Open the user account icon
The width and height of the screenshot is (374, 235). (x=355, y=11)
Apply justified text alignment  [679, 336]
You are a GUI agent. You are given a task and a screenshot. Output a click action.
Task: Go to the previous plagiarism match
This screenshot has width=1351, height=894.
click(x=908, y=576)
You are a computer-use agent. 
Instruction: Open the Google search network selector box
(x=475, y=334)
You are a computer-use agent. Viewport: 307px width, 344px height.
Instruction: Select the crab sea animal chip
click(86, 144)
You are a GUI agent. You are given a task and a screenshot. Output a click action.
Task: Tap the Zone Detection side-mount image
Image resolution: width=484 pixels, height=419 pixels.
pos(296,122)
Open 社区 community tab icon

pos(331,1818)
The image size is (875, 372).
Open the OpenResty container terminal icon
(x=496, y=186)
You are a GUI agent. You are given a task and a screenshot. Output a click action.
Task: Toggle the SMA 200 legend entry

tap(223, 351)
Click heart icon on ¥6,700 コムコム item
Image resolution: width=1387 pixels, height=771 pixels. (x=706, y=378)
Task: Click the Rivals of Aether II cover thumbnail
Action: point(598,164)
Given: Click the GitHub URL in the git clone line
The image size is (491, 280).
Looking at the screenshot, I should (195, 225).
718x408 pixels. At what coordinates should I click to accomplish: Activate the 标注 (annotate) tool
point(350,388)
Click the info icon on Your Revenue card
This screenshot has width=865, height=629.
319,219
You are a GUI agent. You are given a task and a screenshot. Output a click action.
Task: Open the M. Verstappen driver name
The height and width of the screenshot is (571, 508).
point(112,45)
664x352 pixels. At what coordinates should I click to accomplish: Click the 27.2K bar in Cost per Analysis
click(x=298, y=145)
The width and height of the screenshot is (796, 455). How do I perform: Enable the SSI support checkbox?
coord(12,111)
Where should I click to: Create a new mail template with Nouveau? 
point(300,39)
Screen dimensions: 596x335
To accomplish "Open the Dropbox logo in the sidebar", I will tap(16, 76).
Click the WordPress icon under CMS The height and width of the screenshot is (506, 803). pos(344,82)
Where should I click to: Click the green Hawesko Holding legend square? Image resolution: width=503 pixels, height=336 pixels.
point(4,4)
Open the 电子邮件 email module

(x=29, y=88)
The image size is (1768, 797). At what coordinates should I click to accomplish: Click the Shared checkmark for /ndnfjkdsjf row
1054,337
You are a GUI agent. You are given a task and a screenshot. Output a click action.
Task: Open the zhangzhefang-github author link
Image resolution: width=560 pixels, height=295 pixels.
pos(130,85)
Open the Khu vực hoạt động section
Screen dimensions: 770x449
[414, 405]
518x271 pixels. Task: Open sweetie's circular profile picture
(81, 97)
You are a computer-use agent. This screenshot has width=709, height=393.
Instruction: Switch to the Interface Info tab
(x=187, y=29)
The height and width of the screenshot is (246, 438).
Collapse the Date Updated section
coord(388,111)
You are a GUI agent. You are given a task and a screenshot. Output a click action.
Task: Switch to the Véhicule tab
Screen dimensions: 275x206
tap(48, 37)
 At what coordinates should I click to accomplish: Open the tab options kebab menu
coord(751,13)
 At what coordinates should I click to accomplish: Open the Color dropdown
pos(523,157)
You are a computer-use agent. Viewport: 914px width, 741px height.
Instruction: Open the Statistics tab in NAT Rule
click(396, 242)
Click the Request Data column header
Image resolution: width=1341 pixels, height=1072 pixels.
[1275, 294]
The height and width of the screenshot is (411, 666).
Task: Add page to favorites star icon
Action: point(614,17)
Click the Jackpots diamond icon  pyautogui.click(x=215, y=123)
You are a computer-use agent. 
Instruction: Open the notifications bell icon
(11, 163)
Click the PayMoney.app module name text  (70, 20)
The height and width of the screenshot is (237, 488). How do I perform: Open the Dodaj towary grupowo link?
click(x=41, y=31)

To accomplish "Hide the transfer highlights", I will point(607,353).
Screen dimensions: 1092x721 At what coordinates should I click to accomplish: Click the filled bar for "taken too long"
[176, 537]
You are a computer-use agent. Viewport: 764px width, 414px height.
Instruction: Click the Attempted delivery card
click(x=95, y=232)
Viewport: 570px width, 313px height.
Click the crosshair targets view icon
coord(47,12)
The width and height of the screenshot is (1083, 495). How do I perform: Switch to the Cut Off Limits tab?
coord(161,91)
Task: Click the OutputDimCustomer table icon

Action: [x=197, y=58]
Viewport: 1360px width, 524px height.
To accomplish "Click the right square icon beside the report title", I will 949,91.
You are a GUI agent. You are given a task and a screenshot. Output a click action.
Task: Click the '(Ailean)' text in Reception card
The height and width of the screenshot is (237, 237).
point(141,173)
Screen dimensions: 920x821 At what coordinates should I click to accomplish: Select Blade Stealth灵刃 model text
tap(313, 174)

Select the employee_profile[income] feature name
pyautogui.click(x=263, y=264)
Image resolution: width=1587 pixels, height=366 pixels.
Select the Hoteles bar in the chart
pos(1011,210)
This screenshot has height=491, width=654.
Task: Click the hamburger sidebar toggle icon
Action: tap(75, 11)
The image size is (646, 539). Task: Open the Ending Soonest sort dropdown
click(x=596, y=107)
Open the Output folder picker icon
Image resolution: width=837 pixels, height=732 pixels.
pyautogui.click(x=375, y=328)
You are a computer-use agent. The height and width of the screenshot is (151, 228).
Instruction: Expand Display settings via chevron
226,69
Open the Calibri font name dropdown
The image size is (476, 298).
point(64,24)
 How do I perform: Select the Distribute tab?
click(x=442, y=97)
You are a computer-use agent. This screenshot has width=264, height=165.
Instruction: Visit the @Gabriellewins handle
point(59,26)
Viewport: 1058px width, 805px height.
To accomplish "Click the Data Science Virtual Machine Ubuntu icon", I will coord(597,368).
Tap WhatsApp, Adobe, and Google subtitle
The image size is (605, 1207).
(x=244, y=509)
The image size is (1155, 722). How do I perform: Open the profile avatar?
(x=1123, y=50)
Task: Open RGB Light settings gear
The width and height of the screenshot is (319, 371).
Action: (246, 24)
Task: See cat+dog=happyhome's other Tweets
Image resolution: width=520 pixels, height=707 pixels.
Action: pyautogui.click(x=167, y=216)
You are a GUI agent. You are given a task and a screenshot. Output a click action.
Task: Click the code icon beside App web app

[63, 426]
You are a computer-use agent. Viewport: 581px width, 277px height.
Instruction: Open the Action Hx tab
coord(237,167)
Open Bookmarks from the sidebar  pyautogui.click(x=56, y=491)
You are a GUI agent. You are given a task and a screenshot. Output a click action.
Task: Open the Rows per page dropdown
------------------------------------------------
Please copy all of the data above exactly.

Open the user account icon
The width and height of the screenshot is (374, 235). (x=355, y=11)
Apply justified text alignment  [679, 336]
You are a GUI agent. You are given a task and a screenshot. Output a click action.
Task: Go to the previous plagiarism match
This screenshot has width=1351, height=894.
click(x=908, y=576)
You are a computer-use agent. 
Instruction: Open the Google search network selector box
(x=475, y=334)
You are a computer-use agent. Viewport: 307px width, 344px height.
Instruction: Select the crab sea animal chip
click(86, 144)
You are a GUI agent. You are given a task and a screenshot. Output a click action.
Task: Tap the Zone Detection side-mount image
Image resolution: width=484 pixels, height=419 pixels.
pos(296,122)
Open 社区 community tab icon

pos(331,1818)
The image size is (875, 372).
Open the OpenResty container terminal icon
(x=496, y=186)
You are a GUI agent. You are given a task and a screenshot. Output a click action.
Task: Toggle the SMA 200 legend entry

tap(223, 351)
Click heart icon on ¥6,700 コムコム item
Image resolution: width=1387 pixels, height=771 pixels. (x=706, y=378)
Task: Click the Rivals of Aether II cover thumbnail
Action: point(598,164)
Given: Click the GitHub URL in the git clone line
The image size is (491, 280).
Looking at the screenshot, I should (195, 225).
718x408 pixels. At what coordinates should I click to accomplish: Activate the 标注 (annotate) tool
point(350,388)
Click the info icon on Your Revenue card
This screenshot has width=865, height=629.
319,219
You are a GUI agent. You are given a task and a screenshot. Output a click action.
Task: Open the M. Verstappen driver name
The height and width of the screenshot is (571, 508).
point(112,45)
664x352 pixels. At what coordinates should I click to accomplish: Click the 27.2K bar in Cost per Analysis
click(x=298, y=145)
The width and height of the screenshot is (796, 455). How do I perform: Enable the SSI support checkbox?
coord(12,111)
Where should I click to: Create a new mail template with Nouveau? 
point(300,39)
Screen dimensions: 596x335
To accomplish "Open the Dropbox logo in the sidebar", I will tap(16, 76).
Click the WordPress icon under CMS The height and width of the screenshot is (506, 803). pos(344,82)
Where should I click to: Click the green Hawesko Holding legend square? Image resolution: width=503 pixels, height=336 pixels.
point(4,4)
Open the 电子邮件 email module

(x=29, y=88)
The image size is (1768, 797). At what coordinates should I click to accomplish: Click the Shared checkmark for /ndnfjkdsjf row
1054,337
You are a GUI agent. You are given a task and a screenshot. Output a click action.
Task: Open the zhangzhefang-github author link
Image resolution: width=560 pixels, height=295 pixels.
pos(130,85)
Open the Khu vực hoạt động section
Screen dimensions: 770x449
[414, 405]
518x271 pixels. Task: Open sweetie's circular profile picture
(81, 97)
You are a computer-use agent. This screenshot has width=709, height=393.
Instruction: Switch to the Interface Info tab
(x=187, y=29)
The height and width of the screenshot is (246, 438).
Collapse the Date Updated section
coord(388,111)
You are a GUI agent. You are given a task and a screenshot. Output a click action.
Task: Switch to the Véhicule tab
Screen dimensions: 275x206
tap(48, 37)
 At what coordinates should I click to accomplish: Open the tab options kebab menu
coord(751,13)
 At what coordinates should I click to accomplish: Open the Color dropdown
pos(523,157)
You are a computer-use agent. Viewport: 914px width, 741px height.
Instruction: Open the Statistics tab in NAT Rule
click(396, 242)
Click the Request Data column header
Image resolution: width=1341 pixels, height=1072 pixels.
[1275, 294]
The height and width of the screenshot is (411, 666).
Task: Add page to favorites star icon
Action: point(614,17)
Click the Jackpots diamond icon  pyautogui.click(x=215, y=123)
You are a computer-use agent. 
Instruction: Open the notifications bell icon
(11, 163)
Click the PayMoney.app module name text  (70, 20)
The height and width of the screenshot is (237, 488). How do I perform: Open the Dodaj towary grupowo link?
click(x=41, y=31)

To accomplish "Hide the transfer highlights", I will point(607,353).
Screen dimensions: 1092x721 At what coordinates should I click to accomplish: Click the filled bar for "taken too long"
[176, 537]
You are a computer-use agent. Viewport: 764px width, 414px height.
Instruction: Click the Attempted delivery card
click(x=95, y=232)
Viewport: 570px width, 313px height.
Click the crosshair targets view icon
coord(47,12)
The width and height of the screenshot is (1083, 495). How do I perform: Switch to the Cut Off Limits tab?
coord(161,91)
Task: Click the OutputDimCustomer table icon

Action: [x=197, y=58]
Viewport: 1360px width, 524px height.
To accomplish "Click the right square icon beside the report title", I will 949,91.
You are a GUI agent. You are given a task and a screenshot. Output a click action.
Task: Click the '(Ailean)' text in Reception card
The height and width of the screenshot is (237, 237).
point(141,173)
Screen dimensions: 920x821 At what coordinates should I click to accomplish: Select Blade Stealth灵刃 model text
tap(313, 174)

Select the employee_profile[income] feature name
pyautogui.click(x=263, y=264)
Image resolution: width=1587 pixels, height=366 pixels.
Select the Hoteles bar in the chart
pos(1011,210)
This screenshot has height=491, width=654.
Task: Click the hamburger sidebar toggle icon
Action: tap(75, 11)
The image size is (646, 539). Task: Open the Ending Soonest sort dropdown
click(x=596, y=107)
Open the Output folder picker icon
Image resolution: width=837 pixels, height=732 pixels.
pyautogui.click(x=375, y=328)
You are a computer-use agent. The height and width of the screenshot is (151, 228).
Instruction: Expand Display settings via chevron
226,69
Open the Calibri font name dropdown
The image size is (476, 298).
point(64,24)
 How do I perform: Select the Distribute tab?
click(x=442, y=97)
You are a computer-use agent. This screenshot has width=264, height=165.
Instruction: Visit the @Gabriellewins handle
point(59,26)
Viewport: 1058px width, 805px height.
To accomplish "Click the Data Science Virtual Machine Ubuntu icon", I will coord(597,368).
Tap WhatsApp, Adobe, and Google subtitle
The image size is (605, 1207).
(x=244, y=509)
The image size is (1155, 722). How do I perform: Open the profile avatar?
(x=1123, y=50)
Task: Open RGB Light settings gear
The width and height of the screenshot is (319, 371).
Action: (246, 24)
Task: See cat+dog=happyhome's other Tweets
Image resolution: width=520 pixels, height=707 pixels.
Action: pyautogui.click(x=167, y=216)
You are a GUI agent. You are given a task and a screenshot. Output a click action.
Task: Click the code icon beside App web app

[63, 426]
You are a computer-use agent. Viewport: 581px width, 277px height.
Instruction: Open the Action Hx tab
coord(237,167)
Open Bookmarks from the sidebar  pyautogui.click(x=56, y=491)
You are a GUI agent. You are given a task and a screenshot. Output a click action.
Task: Open the Rows per page dropdown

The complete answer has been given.